The NIA has opposed bail for Swamy and other arrested lawyers, activists and academics several times.

In all, 16 persons were arrested in the case. Of them, 80-year-old writer and poet Varavara Rao was released on bail after his health condition deteriorated drastically. After being released on bail, Rao has been undergoing treatment in Mumbai, as the bail condition doesn’t allow him to travel outside the city limits.

Swamy, a tribal rights activist working in Jharkhand for over three decades, was subjected to police scrutiny and raids in 2018. Swamy felt that he was targeted for his years of work among young Adivasis and moolvasis (the original inhabitants) who were falsely branded “Naxals” and indiscriminately arrested.

In an over 10,000-page chargesheet, the NIA has claimed that Swamy is an active member of the banned CPI (Maoist) organisation and was allegedly involved actively in its activities.
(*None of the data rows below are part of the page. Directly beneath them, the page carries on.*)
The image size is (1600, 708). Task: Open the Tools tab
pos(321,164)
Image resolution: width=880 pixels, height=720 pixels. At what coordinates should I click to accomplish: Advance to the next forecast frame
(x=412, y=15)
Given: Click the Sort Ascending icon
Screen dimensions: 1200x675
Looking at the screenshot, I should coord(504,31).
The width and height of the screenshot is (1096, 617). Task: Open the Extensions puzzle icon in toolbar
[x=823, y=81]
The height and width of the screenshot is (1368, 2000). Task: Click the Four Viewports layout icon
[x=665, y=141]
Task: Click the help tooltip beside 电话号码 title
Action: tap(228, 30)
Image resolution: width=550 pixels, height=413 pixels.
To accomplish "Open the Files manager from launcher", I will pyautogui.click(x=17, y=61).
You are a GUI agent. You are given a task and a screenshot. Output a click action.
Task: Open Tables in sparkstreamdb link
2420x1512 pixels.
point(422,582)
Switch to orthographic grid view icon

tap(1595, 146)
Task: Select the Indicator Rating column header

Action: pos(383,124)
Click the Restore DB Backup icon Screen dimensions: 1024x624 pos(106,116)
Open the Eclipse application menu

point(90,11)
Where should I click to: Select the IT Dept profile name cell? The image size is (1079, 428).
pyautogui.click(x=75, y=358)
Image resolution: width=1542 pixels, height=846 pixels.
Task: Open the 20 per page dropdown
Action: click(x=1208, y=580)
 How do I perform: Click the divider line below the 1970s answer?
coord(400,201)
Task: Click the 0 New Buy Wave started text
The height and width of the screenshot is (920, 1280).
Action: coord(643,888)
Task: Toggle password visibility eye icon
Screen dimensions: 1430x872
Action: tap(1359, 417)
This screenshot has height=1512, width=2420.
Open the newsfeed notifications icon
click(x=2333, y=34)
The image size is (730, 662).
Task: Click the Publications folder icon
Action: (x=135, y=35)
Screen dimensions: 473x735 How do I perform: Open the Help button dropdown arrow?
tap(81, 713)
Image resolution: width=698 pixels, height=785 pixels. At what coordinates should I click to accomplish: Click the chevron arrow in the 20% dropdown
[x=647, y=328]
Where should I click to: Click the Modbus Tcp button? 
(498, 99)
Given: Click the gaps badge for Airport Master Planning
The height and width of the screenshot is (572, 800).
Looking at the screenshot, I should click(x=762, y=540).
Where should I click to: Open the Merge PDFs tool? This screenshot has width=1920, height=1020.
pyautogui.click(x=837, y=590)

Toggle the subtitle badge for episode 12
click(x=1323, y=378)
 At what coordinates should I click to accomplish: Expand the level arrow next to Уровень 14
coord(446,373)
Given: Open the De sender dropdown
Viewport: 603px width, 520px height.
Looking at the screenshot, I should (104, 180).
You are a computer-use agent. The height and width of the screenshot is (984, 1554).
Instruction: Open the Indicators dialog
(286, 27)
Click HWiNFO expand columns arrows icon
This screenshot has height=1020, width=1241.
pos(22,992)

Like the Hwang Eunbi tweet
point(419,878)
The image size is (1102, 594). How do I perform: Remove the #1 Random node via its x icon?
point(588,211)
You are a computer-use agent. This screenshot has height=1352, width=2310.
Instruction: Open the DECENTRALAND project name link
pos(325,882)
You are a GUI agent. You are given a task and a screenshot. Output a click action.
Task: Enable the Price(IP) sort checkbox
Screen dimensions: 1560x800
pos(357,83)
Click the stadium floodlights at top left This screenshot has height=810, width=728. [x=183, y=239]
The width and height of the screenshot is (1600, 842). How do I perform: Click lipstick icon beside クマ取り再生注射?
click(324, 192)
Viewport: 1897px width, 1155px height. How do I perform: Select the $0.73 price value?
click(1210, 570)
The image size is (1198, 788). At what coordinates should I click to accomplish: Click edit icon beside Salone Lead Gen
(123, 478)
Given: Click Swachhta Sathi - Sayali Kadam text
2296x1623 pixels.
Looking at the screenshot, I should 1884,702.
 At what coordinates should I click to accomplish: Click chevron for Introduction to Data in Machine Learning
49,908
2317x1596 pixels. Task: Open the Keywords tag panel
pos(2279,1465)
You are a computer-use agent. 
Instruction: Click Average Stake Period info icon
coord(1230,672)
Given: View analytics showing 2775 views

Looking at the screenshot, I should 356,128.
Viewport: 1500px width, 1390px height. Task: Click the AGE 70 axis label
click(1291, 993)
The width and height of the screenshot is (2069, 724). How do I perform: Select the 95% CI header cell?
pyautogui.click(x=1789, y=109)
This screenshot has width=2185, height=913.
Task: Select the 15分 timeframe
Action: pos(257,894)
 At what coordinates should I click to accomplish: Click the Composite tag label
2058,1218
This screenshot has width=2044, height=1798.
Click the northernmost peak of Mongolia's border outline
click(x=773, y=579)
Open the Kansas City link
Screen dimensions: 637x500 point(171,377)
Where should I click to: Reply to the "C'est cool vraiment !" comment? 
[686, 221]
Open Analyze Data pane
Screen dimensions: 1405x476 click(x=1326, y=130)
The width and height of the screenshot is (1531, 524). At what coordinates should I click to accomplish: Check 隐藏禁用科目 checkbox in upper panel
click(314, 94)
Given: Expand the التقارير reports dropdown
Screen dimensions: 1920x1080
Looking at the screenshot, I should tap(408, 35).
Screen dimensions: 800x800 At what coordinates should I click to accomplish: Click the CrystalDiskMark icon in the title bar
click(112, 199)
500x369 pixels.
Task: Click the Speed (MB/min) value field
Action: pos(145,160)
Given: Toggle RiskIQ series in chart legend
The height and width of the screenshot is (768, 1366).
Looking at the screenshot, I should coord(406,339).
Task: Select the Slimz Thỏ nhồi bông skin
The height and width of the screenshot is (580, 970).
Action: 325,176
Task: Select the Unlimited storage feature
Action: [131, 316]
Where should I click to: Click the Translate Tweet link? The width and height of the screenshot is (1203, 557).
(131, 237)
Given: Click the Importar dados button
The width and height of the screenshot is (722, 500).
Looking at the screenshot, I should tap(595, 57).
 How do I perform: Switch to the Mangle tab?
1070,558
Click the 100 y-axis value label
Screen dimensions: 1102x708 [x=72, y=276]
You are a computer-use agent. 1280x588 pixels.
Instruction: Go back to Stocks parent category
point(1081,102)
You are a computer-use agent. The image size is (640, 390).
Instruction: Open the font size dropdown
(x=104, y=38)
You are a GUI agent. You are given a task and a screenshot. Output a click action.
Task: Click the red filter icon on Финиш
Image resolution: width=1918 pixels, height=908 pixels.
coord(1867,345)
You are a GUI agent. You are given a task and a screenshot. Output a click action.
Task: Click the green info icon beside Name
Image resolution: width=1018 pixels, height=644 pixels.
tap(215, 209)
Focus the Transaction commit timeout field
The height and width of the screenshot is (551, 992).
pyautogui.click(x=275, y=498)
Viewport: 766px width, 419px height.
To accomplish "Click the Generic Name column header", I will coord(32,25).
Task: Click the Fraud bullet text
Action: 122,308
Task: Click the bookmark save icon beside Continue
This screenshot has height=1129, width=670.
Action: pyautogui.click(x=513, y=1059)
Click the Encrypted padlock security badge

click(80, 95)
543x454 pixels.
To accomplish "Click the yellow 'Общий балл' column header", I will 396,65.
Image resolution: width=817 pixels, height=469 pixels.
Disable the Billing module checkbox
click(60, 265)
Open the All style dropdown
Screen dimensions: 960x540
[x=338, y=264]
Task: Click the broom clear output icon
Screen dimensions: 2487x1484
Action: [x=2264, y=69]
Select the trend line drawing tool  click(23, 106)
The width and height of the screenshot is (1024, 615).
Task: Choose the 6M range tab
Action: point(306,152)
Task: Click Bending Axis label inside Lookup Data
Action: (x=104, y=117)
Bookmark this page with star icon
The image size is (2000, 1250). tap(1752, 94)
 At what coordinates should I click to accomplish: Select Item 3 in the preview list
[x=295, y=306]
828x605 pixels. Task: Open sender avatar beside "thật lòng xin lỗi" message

Swamy, the NIA claims, was in communication with other CPI (Maoist) cadres. “He propagated among cadres that the arrest of urban CPI (Maoist) cadres from different parts of the country, particularly in Maharashtra has caused huge irrevocable damage to CPI (Maoist). He received funds from other Maoist cadres for the furtherance of the activities of CPI (Maoist). He is convenor of PPSC (Persecuted Prisoners Solidarity Committee), a frontal organization of CPI (Maoist). The incriminating documents related to communications for furthering the activities of CPI (Maoist) and propaganda material of the CPI (Maoist), as well as literature, were seized from his possession,” the NIA has claimed.

When the Mahavikas Aghadi government came to power, it had made several promises including setting up a committee to find out the truth behind the violence that broke out at Bhima Koregaon on January 1, 2018. It has been over a year and a half, but the committee has not been set up. Meanwhile, each time the activists arrested in the case have complained of a violation of their human rights or inadequate health provisions in jail, the state has only tried to cover up and taken a defensive stand.

Since Swamy, along with 15 others, has been booked under the stringent Unlawful Activities (Prevention) Act, bail has been virtually impossible. By the time the case comes up for hearing, each one of them will have spent several years in jail.